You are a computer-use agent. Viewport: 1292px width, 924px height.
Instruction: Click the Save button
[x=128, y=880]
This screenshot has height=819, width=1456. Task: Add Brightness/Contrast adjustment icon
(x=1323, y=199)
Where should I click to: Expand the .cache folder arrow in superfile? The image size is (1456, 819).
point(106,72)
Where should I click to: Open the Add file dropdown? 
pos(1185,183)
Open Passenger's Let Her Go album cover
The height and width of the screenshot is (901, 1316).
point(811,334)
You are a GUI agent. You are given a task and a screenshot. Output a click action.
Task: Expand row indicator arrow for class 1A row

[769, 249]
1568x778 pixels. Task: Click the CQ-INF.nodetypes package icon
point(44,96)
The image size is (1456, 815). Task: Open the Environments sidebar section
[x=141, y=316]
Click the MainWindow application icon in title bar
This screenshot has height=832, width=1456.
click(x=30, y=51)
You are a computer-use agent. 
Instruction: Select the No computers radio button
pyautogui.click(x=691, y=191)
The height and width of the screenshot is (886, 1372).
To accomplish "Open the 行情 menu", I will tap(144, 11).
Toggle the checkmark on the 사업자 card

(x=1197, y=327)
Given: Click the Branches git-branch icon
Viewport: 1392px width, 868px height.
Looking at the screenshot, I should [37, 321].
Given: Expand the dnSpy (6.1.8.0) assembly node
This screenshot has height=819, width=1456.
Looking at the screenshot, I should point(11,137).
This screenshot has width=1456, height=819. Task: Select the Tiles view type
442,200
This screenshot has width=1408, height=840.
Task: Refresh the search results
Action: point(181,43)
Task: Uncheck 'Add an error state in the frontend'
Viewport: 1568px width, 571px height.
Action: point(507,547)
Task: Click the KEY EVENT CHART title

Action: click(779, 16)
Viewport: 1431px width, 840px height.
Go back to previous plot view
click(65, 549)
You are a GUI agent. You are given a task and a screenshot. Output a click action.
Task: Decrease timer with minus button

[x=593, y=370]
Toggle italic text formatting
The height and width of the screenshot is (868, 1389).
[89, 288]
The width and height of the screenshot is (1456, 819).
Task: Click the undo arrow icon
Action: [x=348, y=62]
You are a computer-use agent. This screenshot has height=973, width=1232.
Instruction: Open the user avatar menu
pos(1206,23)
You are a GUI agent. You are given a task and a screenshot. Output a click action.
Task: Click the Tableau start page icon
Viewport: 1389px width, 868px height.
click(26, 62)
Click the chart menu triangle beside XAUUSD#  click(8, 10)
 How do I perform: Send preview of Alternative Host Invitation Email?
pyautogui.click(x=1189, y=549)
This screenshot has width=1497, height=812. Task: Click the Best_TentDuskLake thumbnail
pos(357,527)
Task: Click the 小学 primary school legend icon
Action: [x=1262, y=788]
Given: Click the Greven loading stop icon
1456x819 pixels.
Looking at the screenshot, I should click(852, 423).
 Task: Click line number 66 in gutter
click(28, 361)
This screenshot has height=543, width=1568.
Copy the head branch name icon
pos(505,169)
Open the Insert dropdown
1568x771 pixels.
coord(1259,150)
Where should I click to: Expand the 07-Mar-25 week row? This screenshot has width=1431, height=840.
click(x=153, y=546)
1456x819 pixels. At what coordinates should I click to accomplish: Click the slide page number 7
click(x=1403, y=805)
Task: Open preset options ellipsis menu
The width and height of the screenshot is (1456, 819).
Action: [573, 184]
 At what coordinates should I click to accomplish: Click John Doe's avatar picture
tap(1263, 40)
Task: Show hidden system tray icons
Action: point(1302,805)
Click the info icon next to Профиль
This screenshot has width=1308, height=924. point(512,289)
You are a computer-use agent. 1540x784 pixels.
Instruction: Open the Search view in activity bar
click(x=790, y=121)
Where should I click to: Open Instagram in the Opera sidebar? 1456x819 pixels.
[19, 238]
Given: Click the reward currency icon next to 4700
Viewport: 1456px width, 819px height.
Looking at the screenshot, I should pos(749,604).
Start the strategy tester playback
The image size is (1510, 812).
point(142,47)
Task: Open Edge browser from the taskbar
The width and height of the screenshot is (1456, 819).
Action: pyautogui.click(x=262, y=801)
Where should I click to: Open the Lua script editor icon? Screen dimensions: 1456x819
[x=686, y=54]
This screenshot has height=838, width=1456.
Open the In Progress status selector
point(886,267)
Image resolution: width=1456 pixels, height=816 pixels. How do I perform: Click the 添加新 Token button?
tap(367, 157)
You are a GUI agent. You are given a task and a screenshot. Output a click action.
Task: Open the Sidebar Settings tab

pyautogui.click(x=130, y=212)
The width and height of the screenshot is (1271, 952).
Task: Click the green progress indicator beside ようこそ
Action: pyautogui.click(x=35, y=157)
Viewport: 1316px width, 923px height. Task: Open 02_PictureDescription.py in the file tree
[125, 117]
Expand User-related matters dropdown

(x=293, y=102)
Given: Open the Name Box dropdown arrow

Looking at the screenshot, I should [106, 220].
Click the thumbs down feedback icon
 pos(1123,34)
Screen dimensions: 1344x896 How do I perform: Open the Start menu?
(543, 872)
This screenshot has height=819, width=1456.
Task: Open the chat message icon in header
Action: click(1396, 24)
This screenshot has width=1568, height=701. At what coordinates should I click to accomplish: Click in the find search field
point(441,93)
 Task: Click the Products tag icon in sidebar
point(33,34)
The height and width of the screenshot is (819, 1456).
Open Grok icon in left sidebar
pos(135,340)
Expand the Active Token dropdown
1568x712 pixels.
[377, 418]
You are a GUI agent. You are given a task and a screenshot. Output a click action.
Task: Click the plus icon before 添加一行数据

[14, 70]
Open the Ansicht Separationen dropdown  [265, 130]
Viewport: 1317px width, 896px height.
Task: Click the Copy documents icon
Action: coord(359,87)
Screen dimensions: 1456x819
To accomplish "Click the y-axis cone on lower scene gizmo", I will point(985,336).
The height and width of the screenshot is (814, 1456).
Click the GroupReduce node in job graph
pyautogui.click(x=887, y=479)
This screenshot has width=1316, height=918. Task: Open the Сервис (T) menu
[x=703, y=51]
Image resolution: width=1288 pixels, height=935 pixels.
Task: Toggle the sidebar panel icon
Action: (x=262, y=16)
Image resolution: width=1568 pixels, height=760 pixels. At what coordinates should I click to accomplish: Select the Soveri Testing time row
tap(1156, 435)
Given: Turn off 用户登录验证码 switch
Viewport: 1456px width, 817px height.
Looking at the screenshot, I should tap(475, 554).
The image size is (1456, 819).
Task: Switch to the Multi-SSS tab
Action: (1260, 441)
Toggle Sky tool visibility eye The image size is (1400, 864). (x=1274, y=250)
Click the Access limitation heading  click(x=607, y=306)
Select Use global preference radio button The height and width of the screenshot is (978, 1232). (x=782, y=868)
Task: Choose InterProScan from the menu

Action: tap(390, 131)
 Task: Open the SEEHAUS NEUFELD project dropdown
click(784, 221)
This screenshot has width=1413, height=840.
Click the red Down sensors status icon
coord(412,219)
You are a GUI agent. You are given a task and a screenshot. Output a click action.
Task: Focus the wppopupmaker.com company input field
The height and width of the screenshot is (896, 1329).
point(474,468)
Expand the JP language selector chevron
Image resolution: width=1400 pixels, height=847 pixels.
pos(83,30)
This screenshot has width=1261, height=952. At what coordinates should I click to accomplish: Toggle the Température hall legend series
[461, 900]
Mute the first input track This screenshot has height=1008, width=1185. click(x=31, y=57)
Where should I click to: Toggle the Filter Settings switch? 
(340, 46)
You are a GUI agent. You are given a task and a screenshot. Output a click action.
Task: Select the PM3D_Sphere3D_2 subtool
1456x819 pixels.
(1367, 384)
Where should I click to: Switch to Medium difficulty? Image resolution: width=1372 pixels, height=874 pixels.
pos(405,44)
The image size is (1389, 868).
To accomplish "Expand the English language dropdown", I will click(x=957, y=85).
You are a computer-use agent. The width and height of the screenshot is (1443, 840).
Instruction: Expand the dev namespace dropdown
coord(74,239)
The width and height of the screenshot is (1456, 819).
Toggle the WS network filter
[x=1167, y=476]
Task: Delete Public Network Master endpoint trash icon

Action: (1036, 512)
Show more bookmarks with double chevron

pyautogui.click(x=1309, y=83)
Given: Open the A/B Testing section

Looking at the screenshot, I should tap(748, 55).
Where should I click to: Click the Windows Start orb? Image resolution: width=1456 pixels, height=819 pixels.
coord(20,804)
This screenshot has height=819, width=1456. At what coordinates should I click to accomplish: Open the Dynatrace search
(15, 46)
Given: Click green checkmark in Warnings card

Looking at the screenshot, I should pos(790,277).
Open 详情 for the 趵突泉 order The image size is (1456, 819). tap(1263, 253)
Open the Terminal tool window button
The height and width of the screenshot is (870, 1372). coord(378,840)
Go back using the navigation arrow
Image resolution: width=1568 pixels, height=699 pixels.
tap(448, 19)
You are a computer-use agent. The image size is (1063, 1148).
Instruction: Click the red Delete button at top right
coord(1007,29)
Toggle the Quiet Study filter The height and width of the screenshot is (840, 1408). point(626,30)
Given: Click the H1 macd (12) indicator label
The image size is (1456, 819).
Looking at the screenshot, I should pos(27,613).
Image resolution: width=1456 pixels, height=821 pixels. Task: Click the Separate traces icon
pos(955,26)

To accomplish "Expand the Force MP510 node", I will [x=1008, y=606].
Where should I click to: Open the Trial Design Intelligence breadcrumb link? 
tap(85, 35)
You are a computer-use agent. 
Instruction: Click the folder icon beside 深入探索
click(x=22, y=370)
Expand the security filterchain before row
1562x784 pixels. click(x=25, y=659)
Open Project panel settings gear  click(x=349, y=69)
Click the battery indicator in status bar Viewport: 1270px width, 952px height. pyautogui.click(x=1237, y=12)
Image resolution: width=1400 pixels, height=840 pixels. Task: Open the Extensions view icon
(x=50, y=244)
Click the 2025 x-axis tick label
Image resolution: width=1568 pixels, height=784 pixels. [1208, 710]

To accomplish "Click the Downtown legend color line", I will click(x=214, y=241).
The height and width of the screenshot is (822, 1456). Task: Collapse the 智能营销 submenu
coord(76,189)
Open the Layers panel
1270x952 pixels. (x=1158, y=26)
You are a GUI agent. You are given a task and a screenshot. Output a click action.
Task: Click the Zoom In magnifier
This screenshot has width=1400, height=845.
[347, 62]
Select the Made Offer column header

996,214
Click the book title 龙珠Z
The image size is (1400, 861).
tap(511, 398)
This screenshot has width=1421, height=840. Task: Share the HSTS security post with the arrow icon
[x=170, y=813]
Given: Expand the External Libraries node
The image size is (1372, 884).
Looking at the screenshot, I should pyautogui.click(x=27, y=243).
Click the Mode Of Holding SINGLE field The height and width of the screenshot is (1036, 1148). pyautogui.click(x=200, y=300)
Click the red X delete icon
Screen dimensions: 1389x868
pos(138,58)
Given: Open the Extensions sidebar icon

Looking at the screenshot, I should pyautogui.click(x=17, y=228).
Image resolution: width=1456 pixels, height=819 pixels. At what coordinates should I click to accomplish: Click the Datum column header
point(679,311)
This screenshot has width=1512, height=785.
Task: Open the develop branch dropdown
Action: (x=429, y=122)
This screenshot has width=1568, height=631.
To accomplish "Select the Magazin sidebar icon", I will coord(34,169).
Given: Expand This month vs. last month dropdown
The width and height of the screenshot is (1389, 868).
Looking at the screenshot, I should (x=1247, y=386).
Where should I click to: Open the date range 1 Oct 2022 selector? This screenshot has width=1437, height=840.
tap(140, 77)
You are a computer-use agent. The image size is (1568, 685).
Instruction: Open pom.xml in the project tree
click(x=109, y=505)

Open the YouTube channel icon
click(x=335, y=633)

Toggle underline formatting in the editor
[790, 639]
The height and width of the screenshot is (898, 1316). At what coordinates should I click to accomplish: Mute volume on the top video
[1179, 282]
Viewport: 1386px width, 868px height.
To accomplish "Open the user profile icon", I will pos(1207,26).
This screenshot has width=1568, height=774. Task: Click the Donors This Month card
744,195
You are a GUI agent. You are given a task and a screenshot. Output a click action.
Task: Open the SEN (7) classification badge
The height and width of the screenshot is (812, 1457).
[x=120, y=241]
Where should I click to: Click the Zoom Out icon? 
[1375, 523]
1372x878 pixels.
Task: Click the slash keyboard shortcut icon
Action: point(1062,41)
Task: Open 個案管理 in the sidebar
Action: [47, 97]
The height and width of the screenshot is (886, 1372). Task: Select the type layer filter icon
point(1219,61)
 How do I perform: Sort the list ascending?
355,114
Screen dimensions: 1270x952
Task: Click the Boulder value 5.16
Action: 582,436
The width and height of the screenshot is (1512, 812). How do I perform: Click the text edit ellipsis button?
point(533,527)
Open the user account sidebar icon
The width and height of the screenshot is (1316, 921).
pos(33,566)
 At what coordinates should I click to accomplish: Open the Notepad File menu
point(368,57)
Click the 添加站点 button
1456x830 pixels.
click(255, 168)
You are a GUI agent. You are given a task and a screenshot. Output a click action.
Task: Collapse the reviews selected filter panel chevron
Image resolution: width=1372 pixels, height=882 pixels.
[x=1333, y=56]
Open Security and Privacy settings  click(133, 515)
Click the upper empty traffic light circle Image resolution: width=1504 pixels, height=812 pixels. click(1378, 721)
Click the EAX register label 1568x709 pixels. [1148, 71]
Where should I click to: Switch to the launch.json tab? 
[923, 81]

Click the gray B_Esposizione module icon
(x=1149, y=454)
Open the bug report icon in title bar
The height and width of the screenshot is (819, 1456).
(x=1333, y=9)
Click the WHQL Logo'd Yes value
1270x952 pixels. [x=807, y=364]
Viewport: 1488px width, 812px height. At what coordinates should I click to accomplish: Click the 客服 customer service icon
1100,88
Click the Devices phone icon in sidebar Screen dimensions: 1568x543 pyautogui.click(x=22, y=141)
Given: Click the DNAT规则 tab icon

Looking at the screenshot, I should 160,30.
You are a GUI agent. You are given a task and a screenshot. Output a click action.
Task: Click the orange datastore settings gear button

+-------+

_PROBLEM TO SOLVE_
Above are the records; from them, give again exactly the lines from the one containing "You are a computer-use agent. This" to the one containing "Click the chart", both lines included, and nothing more.

_SOLUTION TO THIS EXERCISE_
You are a computer-use agent. This screenshot has height=973, width=1232.
Instruction: Open the user avatar menu
pos(1206,23)
You are a GUI agent. You are given a task and a screenshot. Output a click action.
Task: Click the Tableau start page icon
Viewport: 1389px width, 868px height.
click(26, 62)
Click the chart menu triangle beside XAUUSD#  click(8, 10)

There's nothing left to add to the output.